E la comunione nella chiesa? “È difficile! In diocesi siamo circa 100 preti. Dopo 8 anni, lo scorso 26 giugno è stato finalmente ordinato un nuovo prete diocesano. C’è la presenza di molti religiosi che provengono da altre Nazioni. I rapporti complessivamente sono buoni, ma bisogna tener conto delle diverse culture, delle sensibilità delle singole congregazioni religiose e della loro mobilità: ogni anno circa 10 preti su 100 se ne vanno e ne arrivano altrettanti. Ci sono dei bei segni, però, di comunione. Ad esempio, la diocesi di Parigi ha un clero numeroso e diversi preti da lì chiedono di andare in periferia: la chiamano “fraternità pastorale”. Inoltre, il cardinale di Parigi ogni anno raccoglie dei fondi – i cantieri del cardinale – e i soldi vengono distribuiti alle diocesi periferiche che hanno più bisogno. È un bell’esempio di collaborazione tra diocesi”.

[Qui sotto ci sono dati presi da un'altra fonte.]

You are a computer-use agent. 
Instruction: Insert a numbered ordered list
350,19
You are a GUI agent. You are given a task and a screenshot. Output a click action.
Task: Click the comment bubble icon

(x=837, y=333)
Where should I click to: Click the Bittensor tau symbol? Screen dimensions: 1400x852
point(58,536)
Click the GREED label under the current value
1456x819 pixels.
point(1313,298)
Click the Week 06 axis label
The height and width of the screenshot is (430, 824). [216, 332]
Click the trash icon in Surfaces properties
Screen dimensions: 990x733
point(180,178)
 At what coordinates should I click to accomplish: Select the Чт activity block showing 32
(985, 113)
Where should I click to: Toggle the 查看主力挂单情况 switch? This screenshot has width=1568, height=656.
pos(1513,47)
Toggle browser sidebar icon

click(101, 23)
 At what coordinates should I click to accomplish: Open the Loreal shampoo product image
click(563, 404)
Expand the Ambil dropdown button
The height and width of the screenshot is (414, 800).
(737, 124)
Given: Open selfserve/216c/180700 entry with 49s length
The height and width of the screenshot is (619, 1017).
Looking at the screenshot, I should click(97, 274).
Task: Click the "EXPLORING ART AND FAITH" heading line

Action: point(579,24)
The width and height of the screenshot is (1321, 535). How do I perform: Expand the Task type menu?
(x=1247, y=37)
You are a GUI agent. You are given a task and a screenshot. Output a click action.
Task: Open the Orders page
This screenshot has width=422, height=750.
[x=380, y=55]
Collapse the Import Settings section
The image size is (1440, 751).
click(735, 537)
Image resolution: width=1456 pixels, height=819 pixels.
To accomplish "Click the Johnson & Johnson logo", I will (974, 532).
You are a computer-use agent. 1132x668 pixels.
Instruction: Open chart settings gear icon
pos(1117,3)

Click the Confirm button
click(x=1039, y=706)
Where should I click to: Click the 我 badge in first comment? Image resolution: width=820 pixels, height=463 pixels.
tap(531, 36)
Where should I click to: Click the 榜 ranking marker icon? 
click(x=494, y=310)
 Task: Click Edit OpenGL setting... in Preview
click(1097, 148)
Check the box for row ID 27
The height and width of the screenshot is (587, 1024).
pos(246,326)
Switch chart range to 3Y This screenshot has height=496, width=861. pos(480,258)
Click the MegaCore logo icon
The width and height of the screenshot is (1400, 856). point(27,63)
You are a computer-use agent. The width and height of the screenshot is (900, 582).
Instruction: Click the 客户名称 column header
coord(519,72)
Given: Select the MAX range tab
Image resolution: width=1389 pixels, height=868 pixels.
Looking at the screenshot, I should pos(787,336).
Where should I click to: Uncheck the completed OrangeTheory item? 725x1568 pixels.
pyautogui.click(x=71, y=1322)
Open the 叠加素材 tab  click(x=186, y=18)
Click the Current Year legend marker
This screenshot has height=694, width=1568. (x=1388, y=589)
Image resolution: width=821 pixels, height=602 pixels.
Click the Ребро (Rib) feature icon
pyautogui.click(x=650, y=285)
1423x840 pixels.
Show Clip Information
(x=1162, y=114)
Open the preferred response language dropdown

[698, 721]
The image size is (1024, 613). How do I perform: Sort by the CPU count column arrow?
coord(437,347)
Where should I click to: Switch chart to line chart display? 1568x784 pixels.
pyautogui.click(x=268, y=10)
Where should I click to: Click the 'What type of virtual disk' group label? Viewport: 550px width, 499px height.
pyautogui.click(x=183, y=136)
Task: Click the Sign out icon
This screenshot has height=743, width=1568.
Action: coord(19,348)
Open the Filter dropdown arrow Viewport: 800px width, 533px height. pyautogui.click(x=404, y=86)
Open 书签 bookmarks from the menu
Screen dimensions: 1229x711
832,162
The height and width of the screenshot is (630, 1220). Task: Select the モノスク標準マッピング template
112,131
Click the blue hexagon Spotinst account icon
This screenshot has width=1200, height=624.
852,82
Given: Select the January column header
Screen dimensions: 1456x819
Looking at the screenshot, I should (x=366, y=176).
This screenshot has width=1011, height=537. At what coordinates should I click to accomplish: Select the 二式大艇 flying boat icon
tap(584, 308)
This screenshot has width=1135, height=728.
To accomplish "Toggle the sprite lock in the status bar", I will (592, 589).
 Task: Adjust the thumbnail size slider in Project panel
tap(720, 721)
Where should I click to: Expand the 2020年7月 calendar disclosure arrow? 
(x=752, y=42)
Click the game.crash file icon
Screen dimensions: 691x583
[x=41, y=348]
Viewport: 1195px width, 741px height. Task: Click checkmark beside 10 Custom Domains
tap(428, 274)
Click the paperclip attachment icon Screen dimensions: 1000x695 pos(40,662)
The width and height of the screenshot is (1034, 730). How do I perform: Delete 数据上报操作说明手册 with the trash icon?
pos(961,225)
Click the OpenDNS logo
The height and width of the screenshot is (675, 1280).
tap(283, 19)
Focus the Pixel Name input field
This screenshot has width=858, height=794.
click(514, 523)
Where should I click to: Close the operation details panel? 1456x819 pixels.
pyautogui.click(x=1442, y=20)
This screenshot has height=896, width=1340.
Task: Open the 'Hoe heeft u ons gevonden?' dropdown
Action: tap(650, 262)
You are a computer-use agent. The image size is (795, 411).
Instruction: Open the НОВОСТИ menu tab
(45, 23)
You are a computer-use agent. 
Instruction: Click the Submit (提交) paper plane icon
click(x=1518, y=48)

Ci sono degli altri aspetti belli dell’esperienza che sta facendo? “Un aspetto molto bello è il catecumenato degli adulti. Vengono a chiedere il battesimo uomini e donne provenienti dalle realtà e dalle nazionalità più disparate. Sono molto motivati e accettano di fare dei percorsi di formazione anche se devono fare dei grossi sacrifici a causa degli spostamenti richiesti e degli orari di lavoro. Un’altra cosa molto bella è il rapporto con il vescovo di Saint Denis: vicepresidente della Conferenza episcopale francese, dà del tu ai suoi preti, ne conosce le difficoltà e sa che fanno quello che possono. Questo rapporto molto umano e semplice favorisce davvero la comunione”.